New focus for NI
Funding recommendations could change the face of Northern Ireland’s arts economy.
More funding for voluntary and community-based arts, greater equality in arts provision and an obligation on funded organisations to increase their education and outreach provision are among recommendations made by the Northern Ireland Assembly’s Committee on Culture, Arts and Leisure. The Committee was reporting on its inquiry into the funding of the arts, which included nine research reports, and written and oral evidence. It also seeks to increase the amount of private funding available to community arts and to assess how much funding is being spent on the arts from non-arts sources, including other Government departments. The issue of the lower level of per capita spending on the arts in Northern Ireland as compared to other UK and EU nations is also highlighted (AP163).

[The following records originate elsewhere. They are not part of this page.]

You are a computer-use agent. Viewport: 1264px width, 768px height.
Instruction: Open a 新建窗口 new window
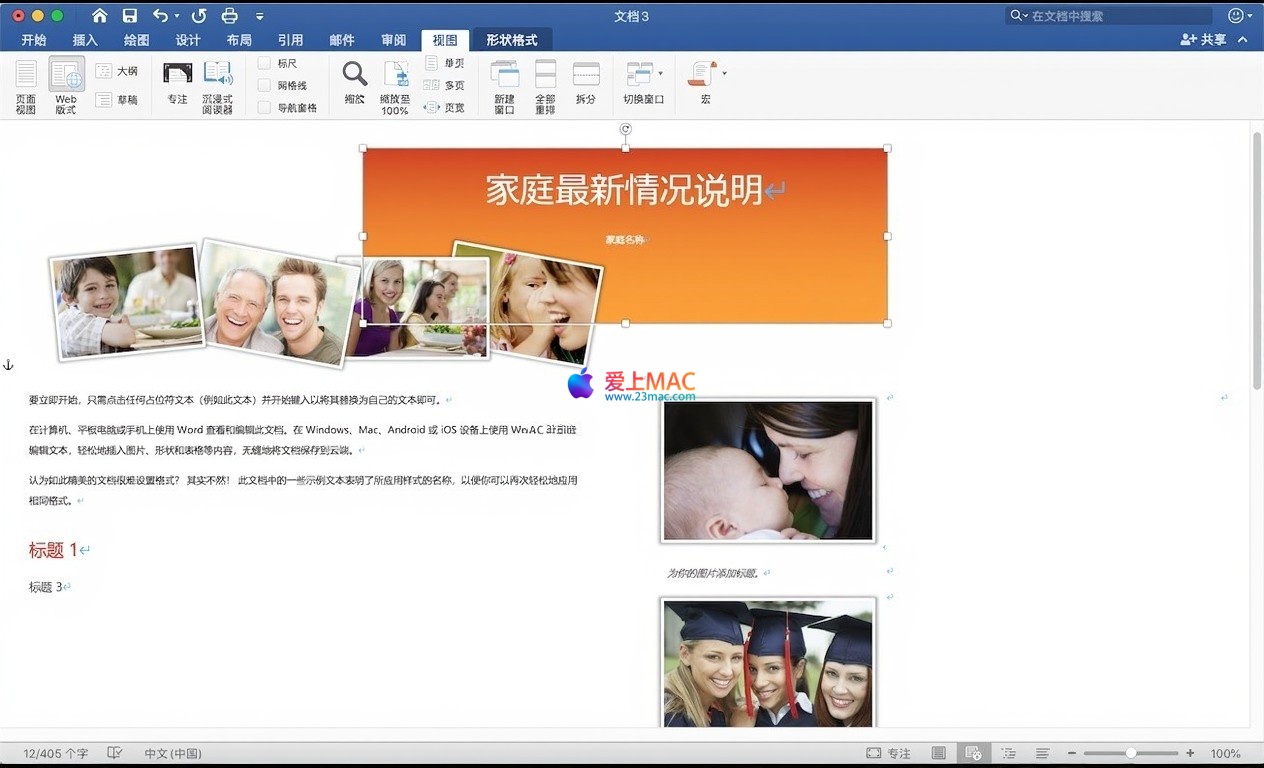[x=504, y=84]
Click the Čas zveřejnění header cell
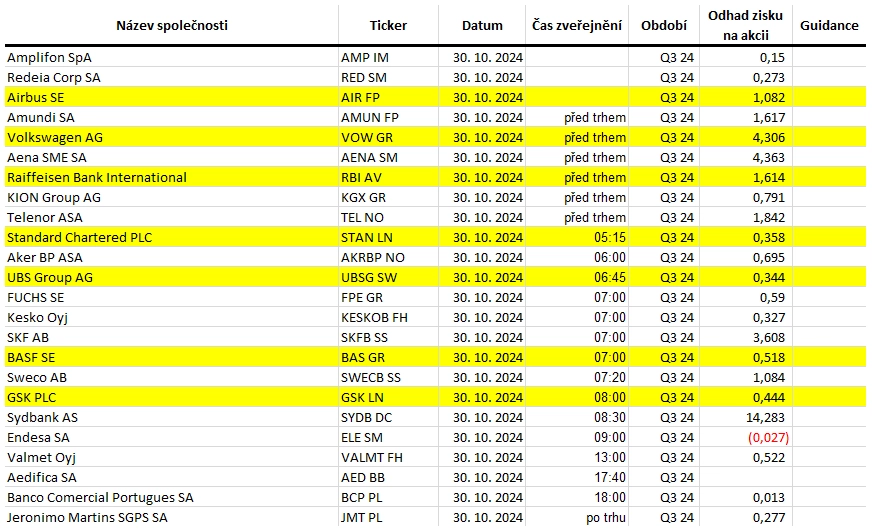 click(x=577, y=26)
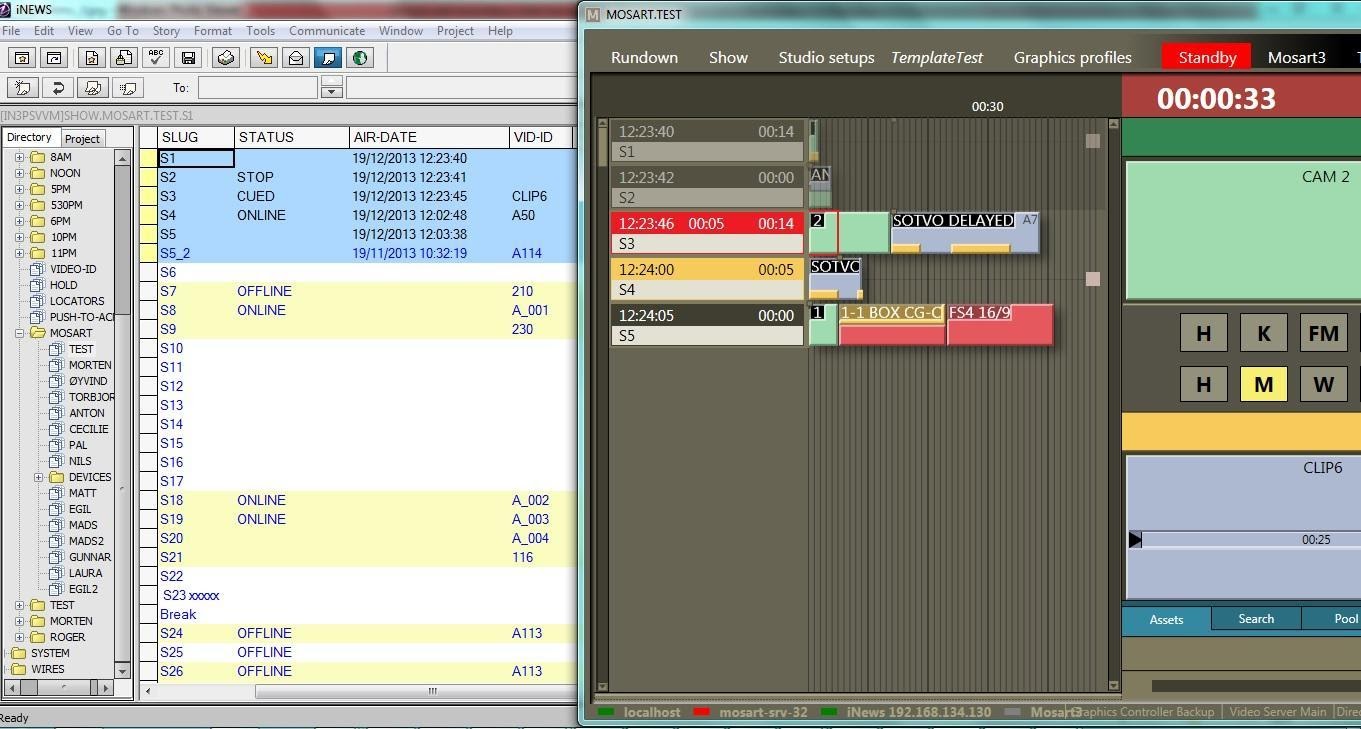Click the yellow lightning bolt toolbar icon

[x=264, y=58]
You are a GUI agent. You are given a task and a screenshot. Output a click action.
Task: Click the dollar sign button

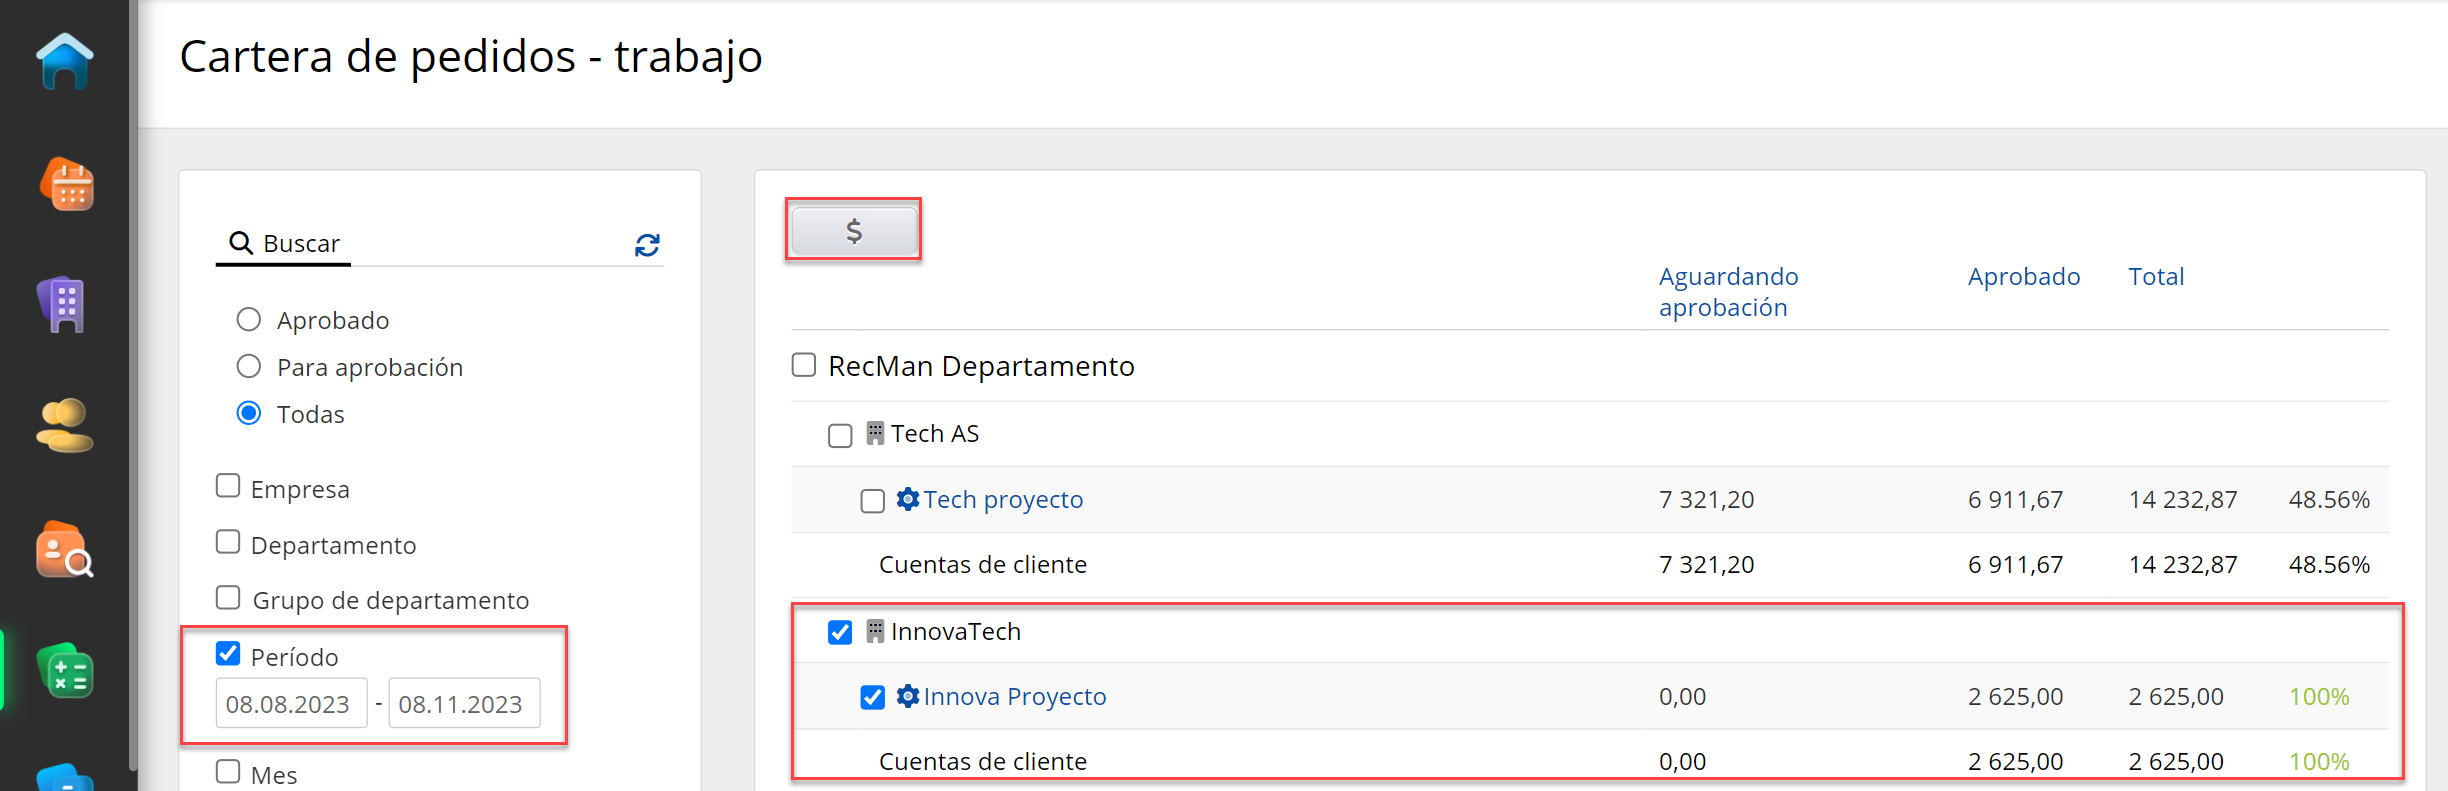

The Committee recommended that “more money should be spent on community and voluntary arts, given their impact on regenerating communities and providing people with opportunities for participating in arts activities”, and that Arts Council Northern Ireland (ACNI) should increase funding “to voluntary arts organisations.
Voluntary Arts Ireland endorsed these recommendations, saying that “over 10% of the Northern Irish people take part in the arts through the medium of voluntary arts groups”. Speaking to AP, Robin Simpson, Director of the Voluntary Arts Network, welcomed the formal public recognition of both the intrinsic and instrumental value of voluntary arts, and added, “Amateur arts groups contribute towards a range of local and national government agendas and targets and represent enormous potential because of the sheer scale of their activity.”
A spokesperson for ACNI welcomed the Committee’s focus on the funding situation, adding that the arts are “increasingly recognised for their contribution to our social, cultural and economic success”. However, Mick Duke, the Artistic Director of Tinderbox theatre company in Belfast, voiced the fears of many when he told AP that if funds were diverted to community and outreach work, then Northern Ireland’s relatively small artistic infrastructure could suffer. Tinderbox’s outreach programme is largely funded by the Community Relations Council, which promotes better community relations between Protestants and Catholics in Northern Ireland and recognises cultural diversity. Duke said that the recommendations did not recognise that “outreach programmes need a strong base to reach out from – so if you don’t fund professional theatre work you risk wiping out a successful, dynamic and cost-effective way of involving thousands of people in high quality activity”. He added that “it would be necessary to get the funding above what is normal per capita elsewhere, to ensure we have the best possible arts infrastructure”.
The report also recommends that the Department for Culture, Arts and Leisure and ACNI should “work with Arts & Business Northern Ireland (A&B NI) to ensure that more support is given to community-based arts organisations in terms of accessing private sponsorship”.
Mary Trainor, Director of A&B NI, told AP that “investment is needed to strengthen the infrastructure” to enable the community and voluntary sectors to develop. Arts Minister Nelson McCausland is currently considering the report’s recommendations, and is likely to respond to the Committee at the end of January.